= John Rogers Musselman =

American mathematician

John Rogers Musselman (1 December 1890, Gettysburg, Pennsylvania – 8 August 1968, Cleveland) was an American mathematician, specializing in algebraic geometry and known for Musselman's theorem.

J. R. Musselman received his A.B. in 1910 from Pennsylvania College and his Ph.D. from Johns Hopkins University in 1916 under Arthur Byron Coble with thesis A set of eight self-associated points in space. Musselman was a teaching assistant at Gettysburg Academy from 1910 to 1912 and an instructor in mathematics at the University of Illinois Urbana-Champaign in 1916–1918 and then at Washington University in St. Louis in 1920–1928. He was a professor of mathematics at Western Reserve University from 1928 until his retirement as professor emeritus in 1961.

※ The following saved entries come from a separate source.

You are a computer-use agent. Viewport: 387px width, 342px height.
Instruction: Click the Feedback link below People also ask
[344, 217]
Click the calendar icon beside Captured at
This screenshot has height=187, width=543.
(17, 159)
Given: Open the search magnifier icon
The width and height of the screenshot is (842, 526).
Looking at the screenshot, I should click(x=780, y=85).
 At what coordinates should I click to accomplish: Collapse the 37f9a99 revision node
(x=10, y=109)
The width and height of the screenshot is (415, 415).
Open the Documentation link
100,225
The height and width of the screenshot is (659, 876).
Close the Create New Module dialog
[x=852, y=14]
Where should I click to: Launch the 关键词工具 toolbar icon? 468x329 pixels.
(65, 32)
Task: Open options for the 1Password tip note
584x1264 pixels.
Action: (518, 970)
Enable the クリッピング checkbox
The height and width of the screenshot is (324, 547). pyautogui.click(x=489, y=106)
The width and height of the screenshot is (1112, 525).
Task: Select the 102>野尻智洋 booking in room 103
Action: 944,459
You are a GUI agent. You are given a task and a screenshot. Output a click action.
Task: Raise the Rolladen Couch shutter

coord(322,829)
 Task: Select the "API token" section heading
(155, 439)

He was an Invited Speaker of the International Congress of Mathematicians in 1936 in Oslo.

==Selected publications==
- "Spurious Correlation Applied to Urn Schemata." Journal of the American Statistical Association 18, no. 143 (1923): 908–911.
- "On the linear correlation ratio in the case of certain symmetrical frequency distributions." Biometrika (1926): 228–231.
- "On Circles Connected with Three and Four Lines." American Journal of Mathematics 59, no. 2 (1937): 371–375.
- with Frank Morley: "On 2n points with a real cross-ratio." American Journal of Mathematics 59, no. 4 (1937): 787–792.
- "On the line of images." American Mathematical Monthly 45, no. 7 (1938): 421–430.
- "Some loci connected with a triangle." American Mathematical Monthly 47, no. 6 (1940): 354–361.